Most recent 3D-model-based approaches focus on determining position in large-scale outdoor environment. They can provide the camera poses with a desired accuracy. In spite of that, the effectiveness of these systems is affected by two main problems: (1) occlusions in enclosed environments; (2) drift and deformation of the reconstructed model. The prerequisite of 3D camera pose estimation is associating 2D background features detected on an image with 3D points reconstructed from the structure of the background correctly. Any object that moves in an indoor setting can cause occlusion which may result in wrong feature associations. Meanwhile, some essential features belonging to the static background might be lost because they are sheltered by various obstructions. Most importantly, even if all the 2D-to-3D correspondences are correct, the drifting structure of a 3D model would bring about large localization errors.
In order to solve these two problems we propose an obstruction removal method for 3D localization as a problem of separating the foreground from the background. Furthermore, we propose a new synthetic framework combining the state-of-the-art localization technique with refined SfM and an occlusion removing component. The basic structure of our system is similar to the recent work on 3D structure-based localization: establish 2D-to-3D correspondences by relating 2D features detected from a query image to 3D points previously created by SfM, and compute pose of query from the geometric constraints constructed by these 2D-to-3D matches.
Unlike other state-of-the-art localization techniques, our proposed framework seeks to promote the system effectiveness and localization accuracy in a crowded indoor environment. There are two essential assumptions in this paper. (1) By recovering important features occluded by obstacles with deformation it is possible to reduce the sparse “noise” of ambient occlusion. (2) Re-triangulating the failed matches of SIFT features in incremental SfM can decrease the loss of correct feature matches which would result in drifting and deformation of 3D structures. Go Decomposition (GoDec) (Zhou & Tao, 2011), which is a classic low- rank and sparse matrix decomposition algorithm, is adopted in our work to filter out the negative inferences of moving obstructions in multiple frames with static structure. Moreover, a SfM approach with RT (Wu, 2013) is integrated in our system to guarantee the geometric accuracy of reconstructed indoor scene.

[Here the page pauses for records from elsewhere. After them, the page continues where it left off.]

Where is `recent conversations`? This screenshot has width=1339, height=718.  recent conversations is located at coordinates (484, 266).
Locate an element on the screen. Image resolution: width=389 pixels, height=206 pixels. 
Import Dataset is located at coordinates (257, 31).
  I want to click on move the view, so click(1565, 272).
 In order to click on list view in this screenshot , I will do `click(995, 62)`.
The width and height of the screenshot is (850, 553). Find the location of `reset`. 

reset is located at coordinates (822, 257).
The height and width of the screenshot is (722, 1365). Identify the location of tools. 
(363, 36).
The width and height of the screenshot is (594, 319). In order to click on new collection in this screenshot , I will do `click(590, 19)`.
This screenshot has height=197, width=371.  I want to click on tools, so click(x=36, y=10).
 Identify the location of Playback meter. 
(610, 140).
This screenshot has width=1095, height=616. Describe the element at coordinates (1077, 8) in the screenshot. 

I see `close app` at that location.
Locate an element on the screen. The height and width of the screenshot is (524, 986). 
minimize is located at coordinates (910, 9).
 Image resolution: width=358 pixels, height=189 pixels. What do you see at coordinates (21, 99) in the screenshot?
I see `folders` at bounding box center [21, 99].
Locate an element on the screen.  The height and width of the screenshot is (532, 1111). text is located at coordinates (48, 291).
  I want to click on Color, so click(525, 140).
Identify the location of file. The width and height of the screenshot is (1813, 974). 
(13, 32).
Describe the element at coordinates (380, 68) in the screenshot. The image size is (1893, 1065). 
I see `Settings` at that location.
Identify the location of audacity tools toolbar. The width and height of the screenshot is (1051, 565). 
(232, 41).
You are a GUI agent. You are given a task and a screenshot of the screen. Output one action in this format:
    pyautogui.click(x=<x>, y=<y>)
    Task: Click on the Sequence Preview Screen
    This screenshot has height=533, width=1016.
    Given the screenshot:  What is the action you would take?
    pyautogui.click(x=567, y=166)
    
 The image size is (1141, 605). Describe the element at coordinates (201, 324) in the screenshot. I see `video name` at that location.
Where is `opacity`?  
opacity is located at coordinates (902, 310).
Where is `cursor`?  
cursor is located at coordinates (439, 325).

More importantly, the experimental results illustrate that the localization system proposed by us remains robust in complex indoor environments, especially buildings with moving people and other large moving objects.
Well-studied approaches, such as optical flow estimation (Mémin & Pérez, 1998) and Markov Random Fields (MRF) (Huang et al, 2007), can be applied to accomplish the segmentation of moving pixels as well. However, they cannot tackle the moving object occlusions with large-scale displacement or obscured contour. Furthermore, our own data sets are created to evaluate the performance of our approach in indoor environments with crowds, on account that currently existing data sets built up for location awareness only concentrate on outdoor or static indoor scenes.